Looking along the sea front at Sitges

Sitges

J enjoying the sunshine

Linda has now returned home to UK & her beloved dog, Jessie for a few weeks, but before she disappeared the four of us had a riotous evening together on board Rampage, eating fajitas and playing “Buzz”.  Linda quickly discovered that it is very boring playing any sort of general knowledge quiz with Duncan as he becomes more and more of a walking encyclopaedia with every year that passes, so she persuaded us instead to try a quiz of pop music from the 60s and 70s.  This time D & I were able to answer a small percentage, Steve decided that “Blue” was a reasonable answer for all questions, regardless of content, and Linda romped home with the rosette for “Music Trivia Clever Clogs”!

Other friends of ours, Nicky and Paul Taylor, introduced us to a new restaurant this month called “Wushu” and we have now been there no less than three times as the food is really very good.  Paul and Nicky always suggest going out for lunch rather than dinner – a good plan as a three course Menu del Dia with wine usually comes in at approximately €10 – €12 per head which is really very reasonable.  Eating in the evening can wind up costing 3 times as much. 

As mentioned above, when it rains here there are no half measures.  This can be confirmed by an ex-colleague from my time at M&S Money, Gail Walters, who contacted me a couple of weeks ago to say she and some friends were coming to Barcelona for a long weekend and suggested that we should meet up.  Sadly the weather was fairly lousy (cold and very wet) for most of their stay but we did have a lovely evening with them at a restaurant up in the Gracia district near where they were staying. 

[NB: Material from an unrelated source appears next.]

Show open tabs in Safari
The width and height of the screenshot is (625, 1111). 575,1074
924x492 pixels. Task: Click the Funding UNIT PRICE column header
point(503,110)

The facade of the Palau de Musica, Barcelona

Earlier in the week, Duncan and I were absolutely soaked to the skin when we walked up through town in search of the Palau de Musica.  I’d been told by ladies at Tuesday morning coffee that it is an amazing building and even from the façade, it was easy to see that it was well worth a visit so I decided to take my friend, Maggie, when she came out to see us again last week – see below.   Going to the website later, we discovered that there were still tickets available to see Joan Baez is in concert on 2nd March.  We saw her years ago in Düsseldorf and she was wonderful so we decided to treat ourselves.

The next day, once again it poured with rain so, to avoid going stir crazy, D & I took ourselves off to the Museu d’Histoira de Catalunya and spent a fascinating couple of hours learning more about Barcelona over the past 100 years or so, and in particular, during the Civil War.  (One thing Gail and her friends discovered when they were here was that nearly all of the museums are closed on a Monday; this is worth bearing in mind for anyone planning a trip here at any point.)

Waverney Harrier

My dear friend Maggie arrived last Monday.  This was her second visit (see Ruins on the Rampage – posted October 2009.)  On Tuesday morning she was initiated into the delights of the Tuesday Coffee Morning – albeit that we arrived after most of the others had already finished their second cup of coffee.  She and my friend Ruth got along famously so when everyone dispersed Ruth invited us back for Maggie to see their boat.  Ruth and husband Richard have been extremely busy all winter, doing lots of maintenance work on board.  “Waverney Harrier” is very special; she is about 30 years old, one of less than 100 ever built and beautiful to look at.  She does, however, require a lot more tender loving care than a relatively modern, production boat such as Rampage.  Aside from anything else she has a lot more wood, all of which has to be protected from wind, rain and salt water.

Maggi in Placa Catalunya

Later that afternoon, Maggie and I set off to visit the Palau de Musica but discovered that all the guided tours in English were fully subscribed for the day.  Instead we set off, planning to visit the National Art Museum of Catalunya.  However, we were side-tracked by posters advertising free entry to Contemporary Art and Photo Exhibitions sponsored by “la Caixa” bank.  We spent a long time looking at a display of photo journalism mostly relating to war and current affairs.  Later we went into the Contemporary Art display but found that less interesting.  Indeed, it’s fair to say that we decided that most of it was beyond our comprehension – but maybe we are just philistines.  I regret to say that some of it made us want to laugh out loud so eventually we took ourselves off to avoid offending the other, very earnest-looking visitors.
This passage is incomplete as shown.